Every record, apart from its pictures, should be repeated exactly.

▬▬▬▬▬▬

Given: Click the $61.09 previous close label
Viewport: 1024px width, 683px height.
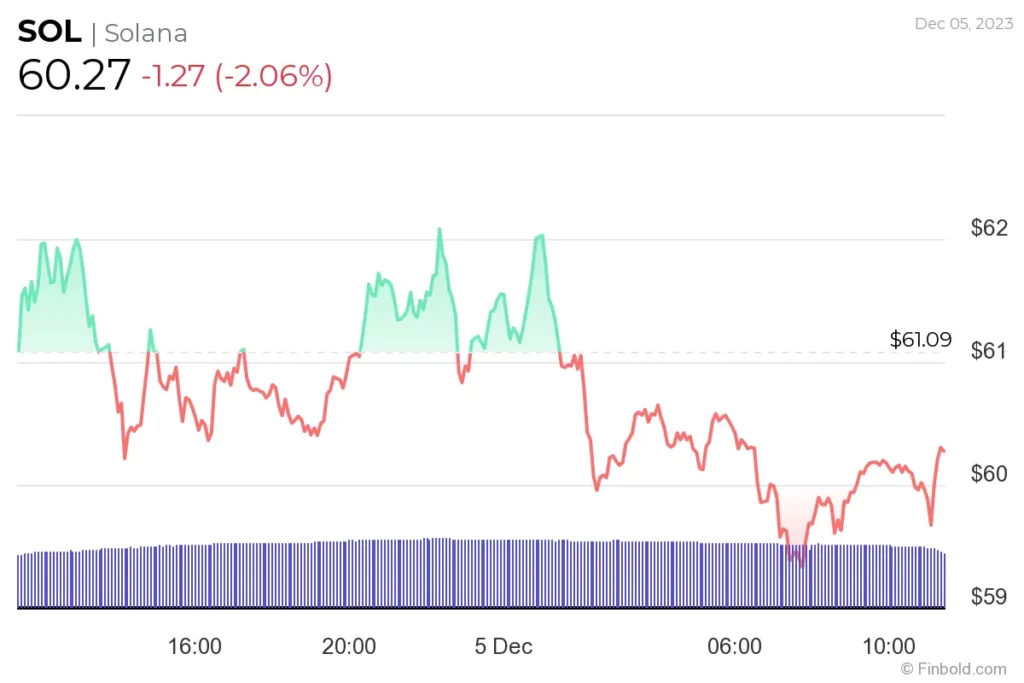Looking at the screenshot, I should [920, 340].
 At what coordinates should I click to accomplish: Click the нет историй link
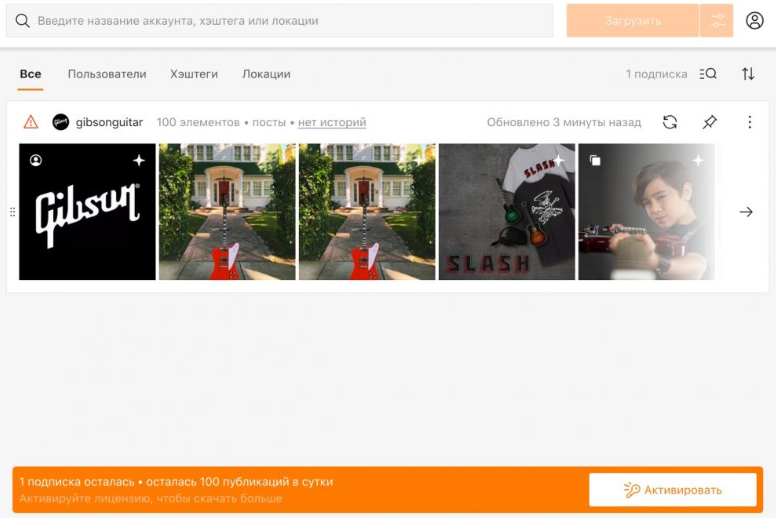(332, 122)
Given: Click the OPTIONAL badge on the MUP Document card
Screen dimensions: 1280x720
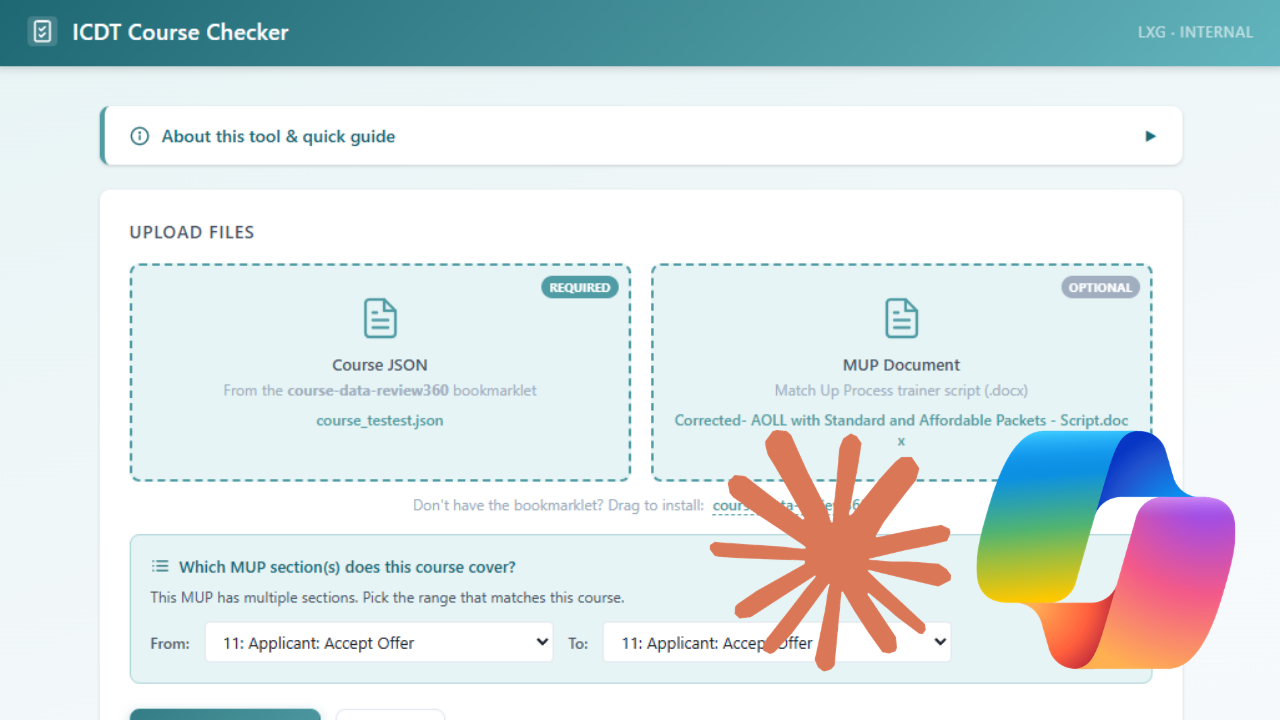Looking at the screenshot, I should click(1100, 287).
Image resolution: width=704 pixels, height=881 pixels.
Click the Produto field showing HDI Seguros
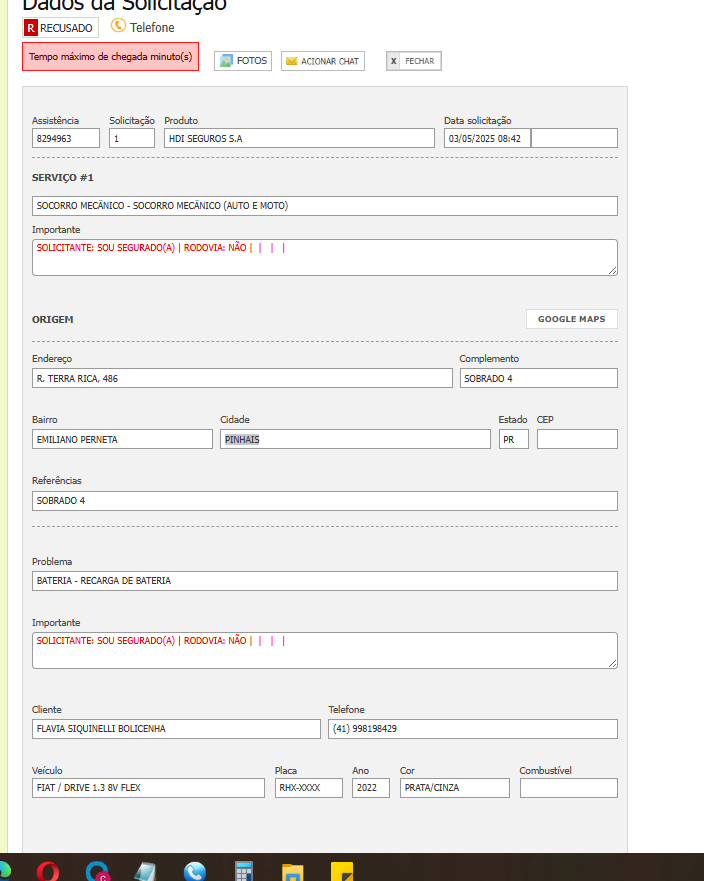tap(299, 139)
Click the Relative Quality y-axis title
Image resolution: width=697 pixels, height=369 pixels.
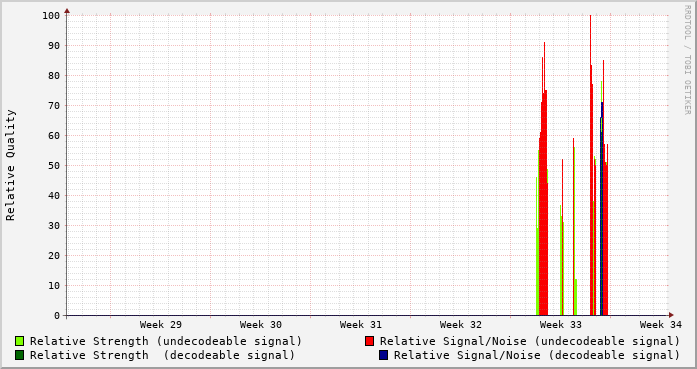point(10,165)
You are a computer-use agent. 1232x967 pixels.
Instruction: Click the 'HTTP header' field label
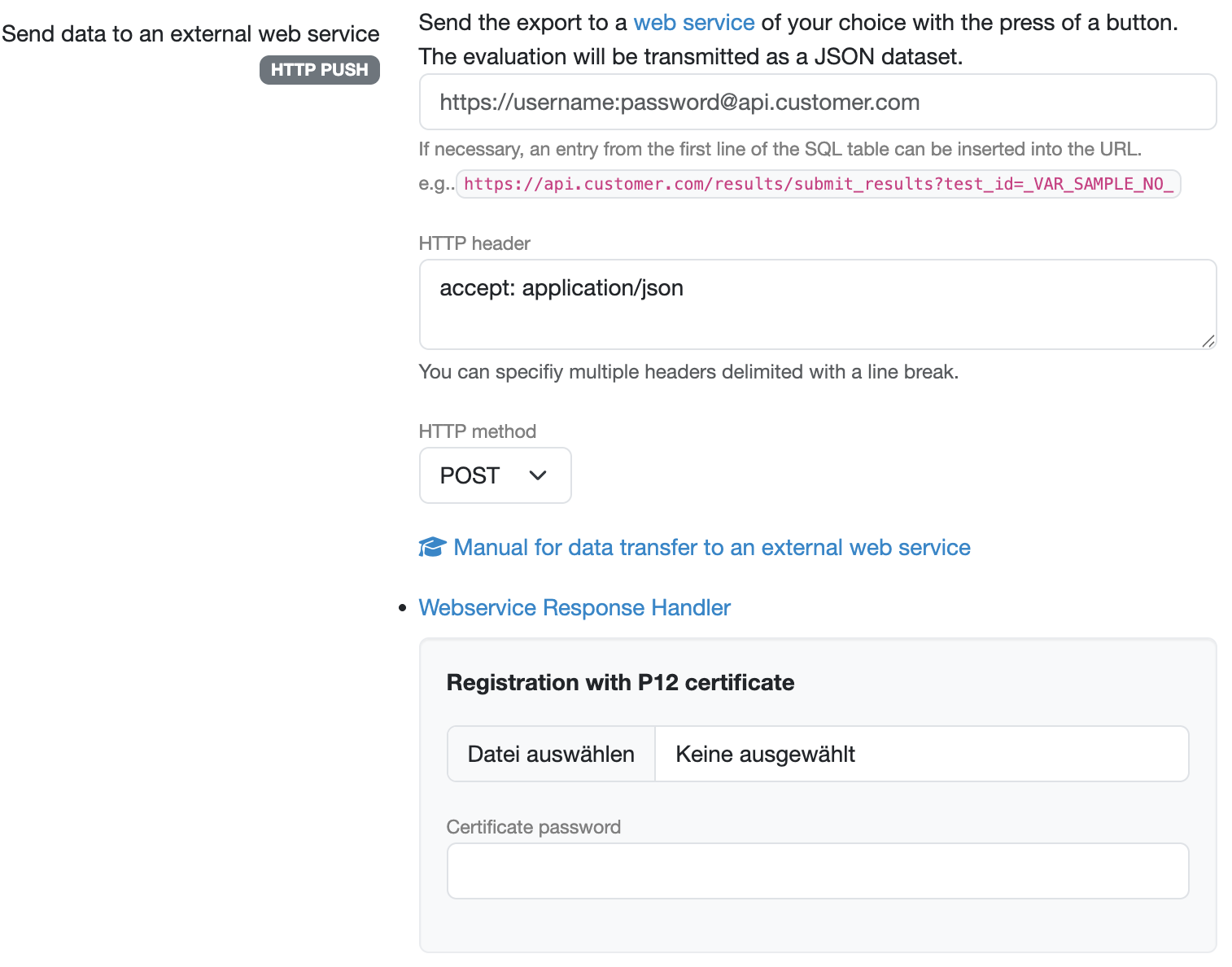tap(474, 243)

▬▬▬▬▬▬

#### PROBLEM SOLUTION:
Given: Click the $61.09 previous close label
Viewport: 1024px width, 683px height.
Looking at the screenshot, I should [920, 340].
 At what coordinates should I click to accomplish: Click the нет историй link
(332, 122)
Given: Click the OPTIONAL badge on the MUP Document card
Screen dimensions: 1280x720
Looking at the screenshot, I should click(1100, 287).
Image resolution: width=704 pixels, height=881 pixels.
Click the Produto field showing HDI Seguros
tap(299, 139)
Click the Relative Quality y-axis title
Image resolution: width=697 pixels, height=369 pixels.
point(10,165)
You are a computer-use agent. 1232x967 pixels.
Instruction: Click the 'HTTP header' field label
tap(474, 243)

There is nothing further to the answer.